Aim of the exercise - The answer must consist of every record, printed exactly as it stands.
------------
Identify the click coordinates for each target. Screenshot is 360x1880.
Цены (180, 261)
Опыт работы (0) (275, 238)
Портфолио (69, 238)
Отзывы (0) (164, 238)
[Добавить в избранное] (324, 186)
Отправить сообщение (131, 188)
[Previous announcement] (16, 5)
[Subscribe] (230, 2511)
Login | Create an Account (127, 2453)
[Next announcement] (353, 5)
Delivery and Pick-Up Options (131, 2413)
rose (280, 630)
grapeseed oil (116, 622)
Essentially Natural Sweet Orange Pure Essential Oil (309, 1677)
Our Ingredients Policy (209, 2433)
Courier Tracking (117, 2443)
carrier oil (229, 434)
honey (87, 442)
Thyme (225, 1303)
------------
Result -
Identify the click coordinates for each target. Screenshot is 360x1880.
Цены (180, 261)
Опыт работы (0) (275, 238)
Портфолио (69, 238)
Отзывы (0) (164, 238)
[Добавить в избранное] (324, 186)
Отправить сообщение (131, 188)
[Previous announcement] (16, 5)
[Subscribe] (230, 2511)
Login | Create an Account (127, 2453)
[Next announcement] (353, 5)
Delivery and Pick-Up Options (131, 2413)
rose (280, 630)
grapeseed oil (116, 622)
Essentially Natural Sweet Orange Pure Essential Oil (309, 1677)
Our Ingredients Policy (209, 2433)
Courier Tracking (117, 2443)
carrier oil (229, 434)
honey (87, 442)
Thyme (225, 1303)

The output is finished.